* Source document:
============================================================
As far as the cd changer, sounds like you may have an issue. Since you have only 18k you should check the original in service date on your car. If your in service date is after 9/10/04, then you will still be under the mfg warranty. If so, take it in and have them swap out the radio.

AFAIK, the rear bumper facia is a plug n play between model years. Since you are doing an exhaust swap, should be no problem. You will have to get the hanger hardware for the right side though. 
And just to clarify, even though the 04 has an asymetriac exhaust, it is still a true dual exhaust.

Russ


----------



## djdonte (Aug 27, 2007)

Yeah the cd changer only gives me the error with a certain cd and its not a burned one or one with an irregular label. I got it at carmax and they have a 5 day return policy so if they dont fix it i can threaten to give the car back. My car is covered under the 36k/3 years deal. Im good on the mileage but its prolly more than 3 years old. Anyone got any suggestions on the exhaust? What about that thign that i see on trucks whee you can switch it between kinda loud, and loud as **** wide open.


----------



## Red Bearded Goat (Mar 19, 2007)

djdonte said:


> My car is covered under the 36k/3 years deal. Im good on the mileage but its prolly more than 3 years old. Anyone got any suggestions on the exhaust?


Go to a Pontiac dealer ASAP and ask for a GMVIS report. That will state the date and milage when the warranty started from GM. It will also tell you what work was performed by the dealers before your purchase. As for the exhaust, there are plenty of good systems out there. I like the disturbing sound of an SLP system of LT headers coupled to Loudmouths. You should attend some shows and GTG's to check out what others have before deciding on what you should get. If your looking for the rear bumper cover from an 05/06 try Cleveland Pick a Part (google it and look at the GTO wrecks) maybe they have one in your color already.
============================================================
* Records shown:
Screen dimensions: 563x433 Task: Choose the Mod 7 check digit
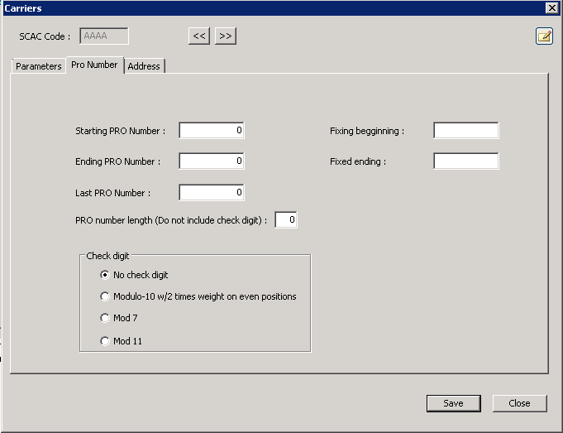point(104,318)
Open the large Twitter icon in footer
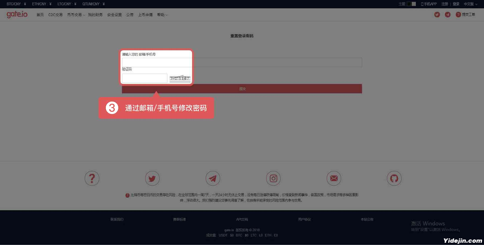 pyautogui.click(x=152, y=178)
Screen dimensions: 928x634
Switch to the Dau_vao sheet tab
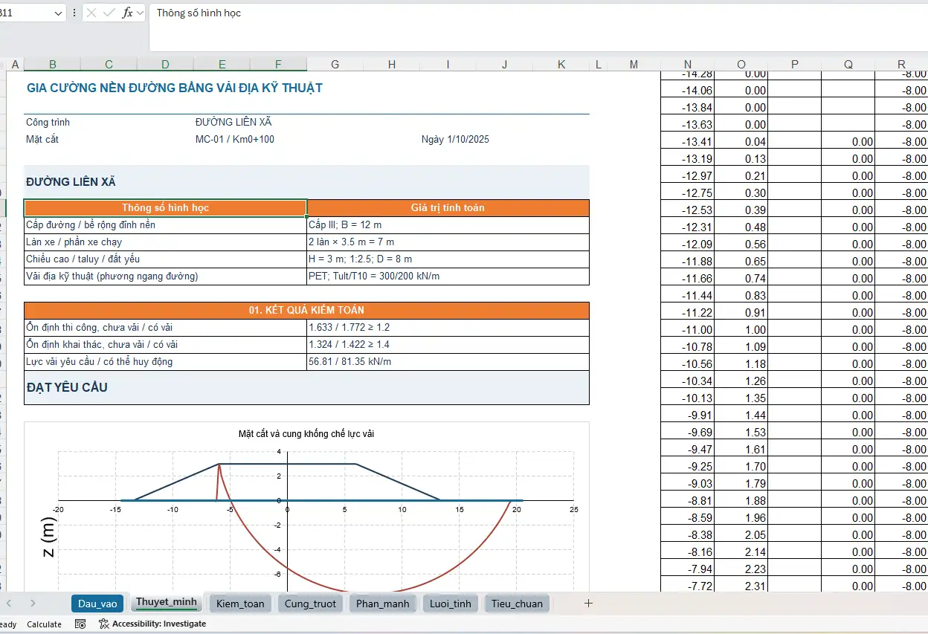coord(97,604)
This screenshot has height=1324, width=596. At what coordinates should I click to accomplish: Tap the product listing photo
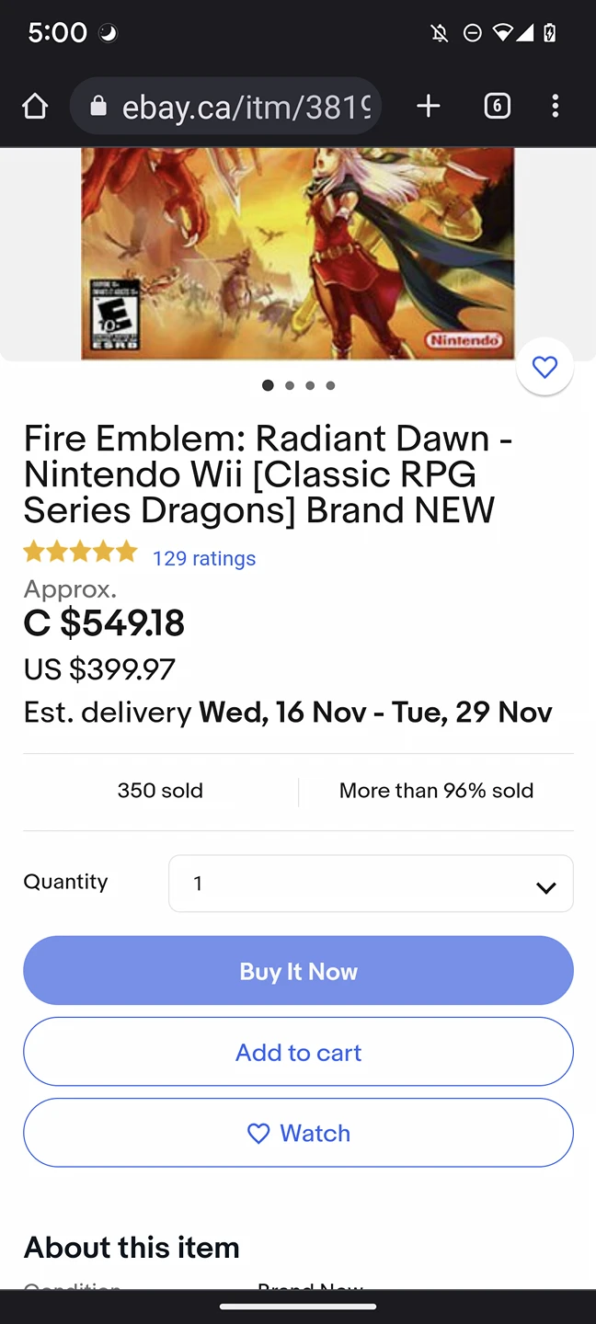tap(298, 253)
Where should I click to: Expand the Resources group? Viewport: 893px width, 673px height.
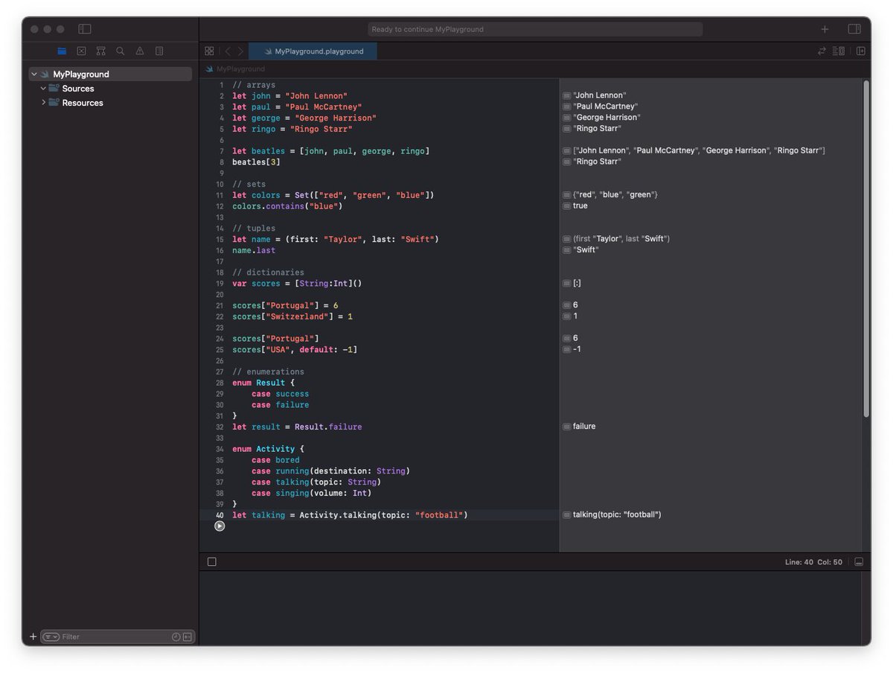click(x=43, y=103)
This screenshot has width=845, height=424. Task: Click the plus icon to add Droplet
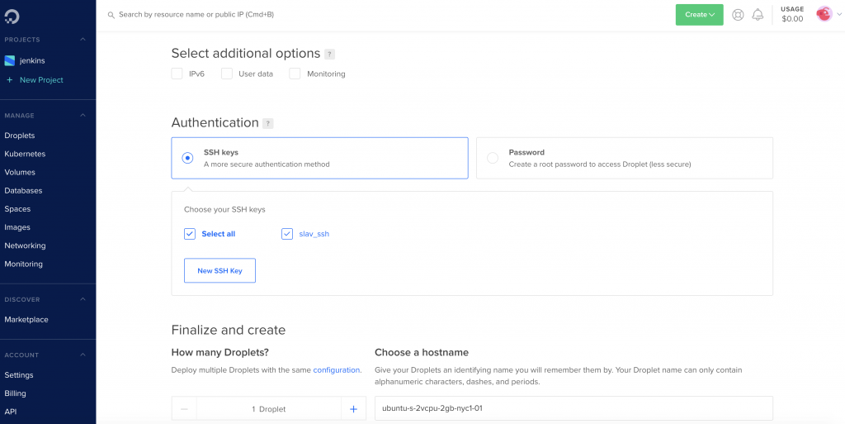[x=353, y=409]
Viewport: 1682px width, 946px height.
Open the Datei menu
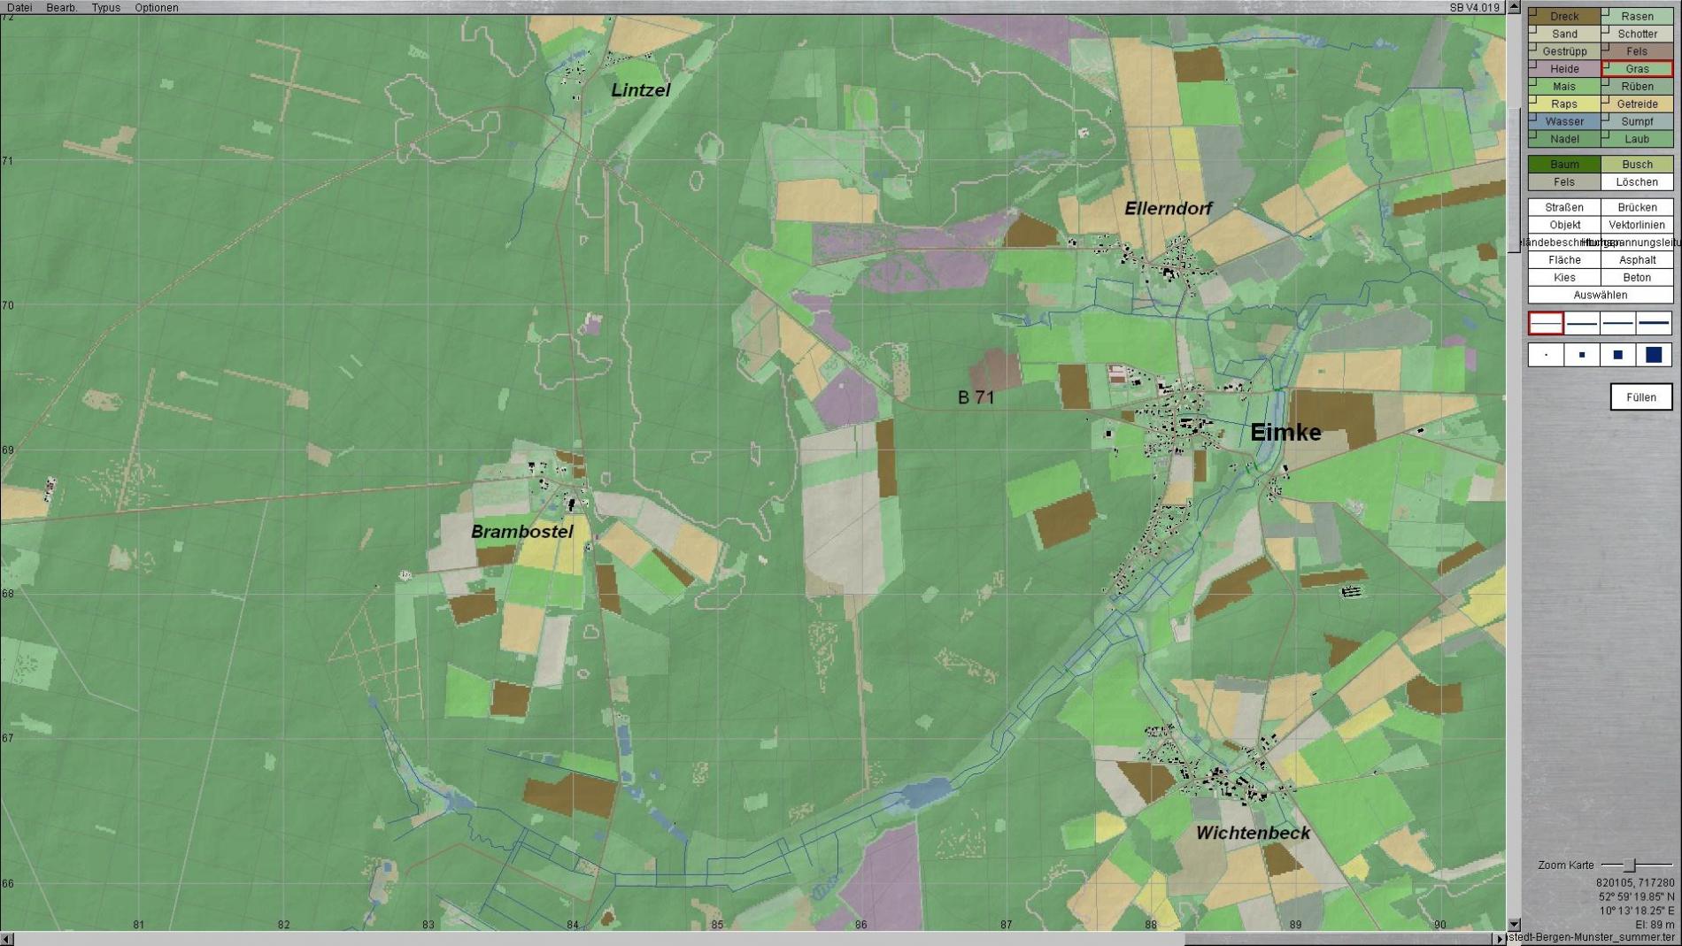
============================================================
* Work to complete:
a – Answer these from the forum thread about the car's CD changer and exhaust:
(i) What in-service date would still leave the car under the manufacturer warranty, according to Russ?
(ii) How many days does the return policy djdonte mentions allow?
(iii) What report does Red Bearded Goat say to request at a Pontiac dealer?
b – Please reproduce the forum thread about the car's CD changer and exhaust, beginning at the words "As far as the" and stopping after "true dual exhaust.".
c – Carry on the forum thread about the car's CD changer and exhaust from its last sentence.

* Answers by task:
a –
(i) After 9/10/04
(ii) 5 days
(iii) A GMVIS report

b –
As far as the cd changer, sounds like you may have an issue. Since you have only 18k you should check the original in service date on your car. If your in service date is after 9/10/04, then you will still be under the mfg warranty. If so, take it in and have them swap out the radio.

AFAIK, the rear bumper facia is a plug n play between model years. Since you are doing an exhaust swap, should be no problem. You will have to get the hanger hardware for the right side though. 
And just to clarify, even though the 04 has an asymetriac exhaust, it is still a true dual exhaust.

c –
Red.


----------



## macgto7004 (Jul 22, 2007)

Red Bearded Goat said:


> Go to a Pontiac dealer ASAP and ask for a GMVIS report. That will state the date and milage when the warranty started from GM. It will also tell you what work was performed by the dealers before your purchase. As for the exhaust, there are plenty of good systems out there. I like the disturbing sound of an SLP system of LT headers coupled to Loudmouths. You should attend some shows and GTG's to check out what others have before deciding on what you should get. If your looking for the rear bumper cover from an 05/06 try Cleveland Pick a Part (google it and look at the GTO wrecks) maybe they have one in your color already.
> 
> Red.


:agree 

Get thee self a GMVIS. This will give you all the info you need to detemine if you still have warranty left. My car had an inservice date of 12-04, so I still have a couple months on mine.
Like Red said, you can try Cleveland Pick a part for a bumper cover. You can also post a WTB in the parts for sale section on both this forum and on ls1gto.com as well.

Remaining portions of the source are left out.